Abstract
This Undergraduate Thesis Portfolio brings together two related pieces of work: a
technical capstone project focused on clinical trial endpoint analysis in choroideremia and a
Science, Technology, and Society (STS) research paper examining how patient data is governed
in rare-disease clinical research. While the capstone project focuses on finding meaningful
outcome measures to improve therapeutic evaluation, the STS paper explores the systems and
structures that control access to and use of patient data needed for these analyses. Together, these
projects reflect a broader investigation into how biomedical innovation depends not only on
technological progress but also on ethical, regulatory, and institutional factors. By combining
quantitative analysis with sociotechnical insights, this portfolio highlights the close link between
data-driven decision-making and the governance systems that support it.
The capstone project, titled "Finding Endpoints that Matter for Choroideremia Patients,"
explores limitations in current clinical trial endpoints for a rare, progressive retinal disease.
Traditionally, visual acuity has been the main measure used in ophthalmologic trials; however, in
choroideremia, visual acuity often stays stable until later stages, making it less useful for early
assessment of treatment effects. To fill this gap, the project analyzed natural history data from
the NIGHT study and compared several functional and structural endpoints, including
microperimetry, contrast sensitivity, and imaging-based measures. An age-stratified approach
(≤40 vs. >40 years) was used to capture differences in disease progression across patient groups.
The analysis suggested that some endpoints, especially contrast sensitivity, could be more
sensitive indicators of early functional decline than visual acuity. These insights are particularly
relevant, given previous gene therapy trials where treatments were safe but showed limited
improvement on traditional endpoints. Overall, the capstone aims to support better trial designs
and help develop more effective therapies for rare retinal diseases.

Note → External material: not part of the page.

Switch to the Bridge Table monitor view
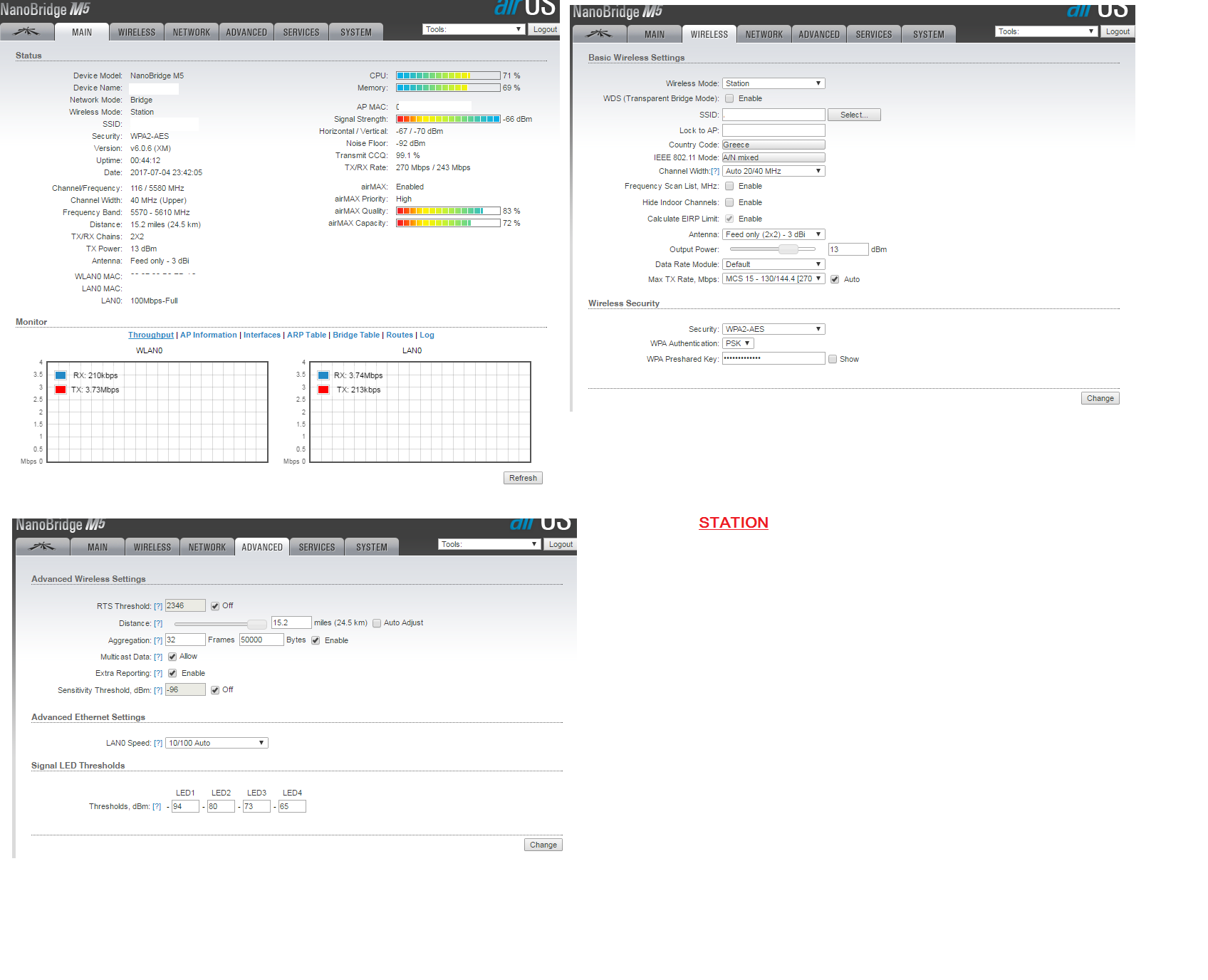This screenshot has width=1208, height=980. coord(356,335)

The STS research paper, titled "Patient Data Governance in Rare Disease Clinical Trials:
A Political Technologies Analysis," looks at how patient data is managed, shared, and restricted
in rare disease research. Using a political technologies framework, the paper examines
mechanisms like data use agreements, access committees, de-identification protocols, and
regulations that shape how researchers access and use clinical data. The analysis shows that
while these governance structures are meant to protect patient privacy and promote ethical use,
they can also create barriers to scientific progress, especially since data is already limited in rare
diseases. Through case studies and policy review, the paper highlights conflicts between data
protection and data accessibility and discusses emerging models like dynamic consent and data
trusts as possible solutions. Ultimately, the STS work emphasizes that technical research can’t be
separated from the systems that control data flow, as these systems directly influence what
research can be done.
Working on both projects at the same time gave me a deeper understanding of how
technical analysis and sociotechnical systems are connected. The capstone required access to
detailed patient data to evaluate disease progression and find meaningful endpoints, while the
STS paper revealed the complex ethical and regulatory considerations involved in accessing that
data. This experience made clear that limitations in technical research are often shaped by
broader institutional constraints, not just methodology. Engaging with both the analytical and
governance aspects of clinical research strengthened my ability to approach biomedical
challenges in a more holistic way. It also underscored the importance of designing systems that
respect patient privacy while fostering data-driven innovation. Without this balanced perspective,
it would be easy to overlook how governance structures impact scientific progress. These projects
show that advancing healthcare isn’t just about better models and analyses but about thoughtfully
considering the systems that support them.